Linear heat detection, another type of heat detection, is provided through a cable or tube-based detector that measures temperature along its length. Linear heat detection devices, which can be mounted and run in storage racks at different levels, are typically low-maintenance and resistant to adverse environmental conditions.

Finally, flame detection uses optical detectors to measure radiant energy emitted by flames at wavelengths indicative of fire. The devices can be adapted to detect specific types of wavelengths, which reduces nuisance sources. This type of detection can cover a large area, but the devices must have a direct view to detect a fire, which means that obstructions in the space can be an issue.

Going forward
The first phase of the Foundation research project on this topic assessed the potential impact of detection technologies to reduce property damage in warehouses resulting from fires. The second phase would involve full-scale testing to better quantify the benefits of warehouse fire detection. The research plan laid out by Hughes Associates for Phase 2 has two main objectives: characterizing the incipient, or initial, growth phase of representative warehouse fire scenarios to establish design fires, and evaluating detection system performance against the design fires developed and representative warehouse conditions.

Since there are not enough data currently available to quantify incipient design fires for the study, collecting such data is the first objective of the potential full-scale testing. The incipient-stage fires would include commodity packaging and other materials to represent fires that initially occur away from the rack storage. The focus is on the material first ignited, because it is in the initial fire growth period — the period before a flaming accelerated growth phase — that fire detection could be particularly advantageous in providing early warning. Fire scenarios with incipient stages greater than 10 minutes, based on the response time for local fire departments, or greater than three minutes, based on the response time for an on-site fire brigade, would be deemed representative of fires for which detection systems would be effective and would serve as the design fires to evaluate detection technologies.
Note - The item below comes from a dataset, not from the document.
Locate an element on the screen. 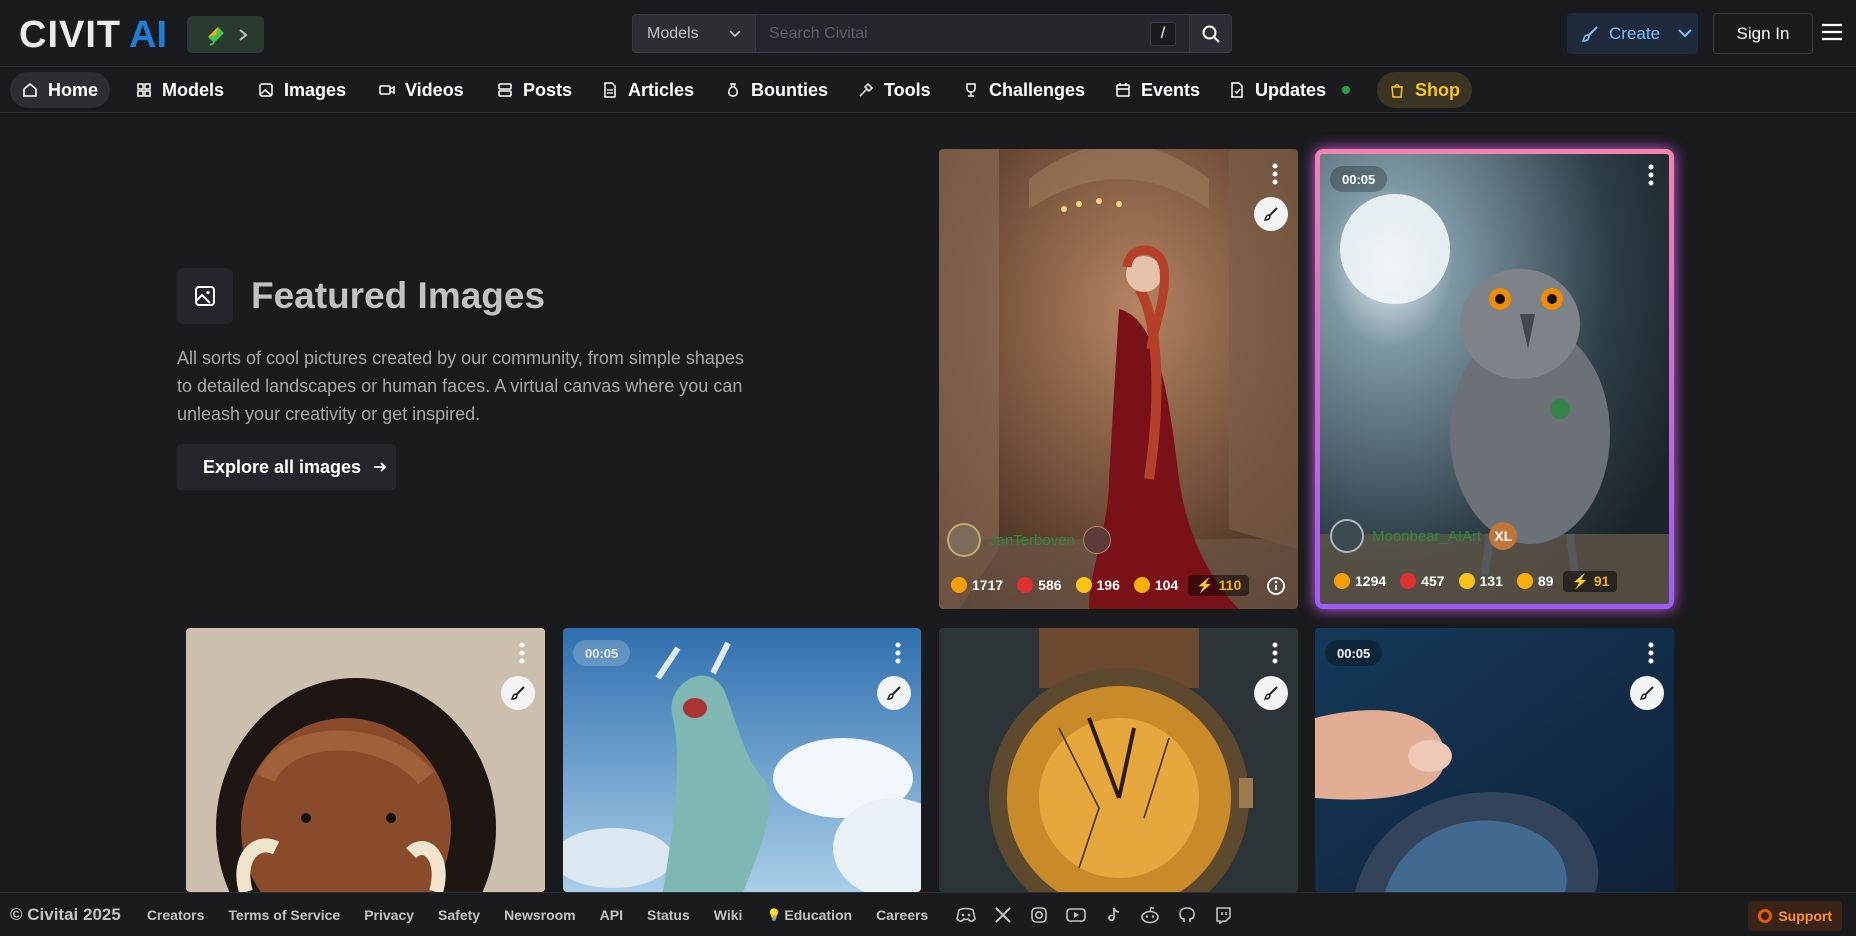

The second objective of the possible Phase 2 work would involve evaluating different detection technologies as they were simultaneously exposed to the design fires. This would probably be completed in three steps: assessment of detection performance with fires directly in the open; assessment of detection performance with a range of general obstructions as may occur for fires remote from the rack storage; and assessment of detection performance with an array of obstructions related to fires in and adjacent to racks. Fire detection system response would be assessed based on the system’s ability to detect the design fires, as well as response time relative to providing manual response times. The results of the detection testing would aid in the development of evaluation standards for warehouse fire detection and provide a basis for evaluating the effectiveness of emerging detection technologies in warehouse environments.


Amanda Kimball is a research project manager with the Fire Protection Research Foundation.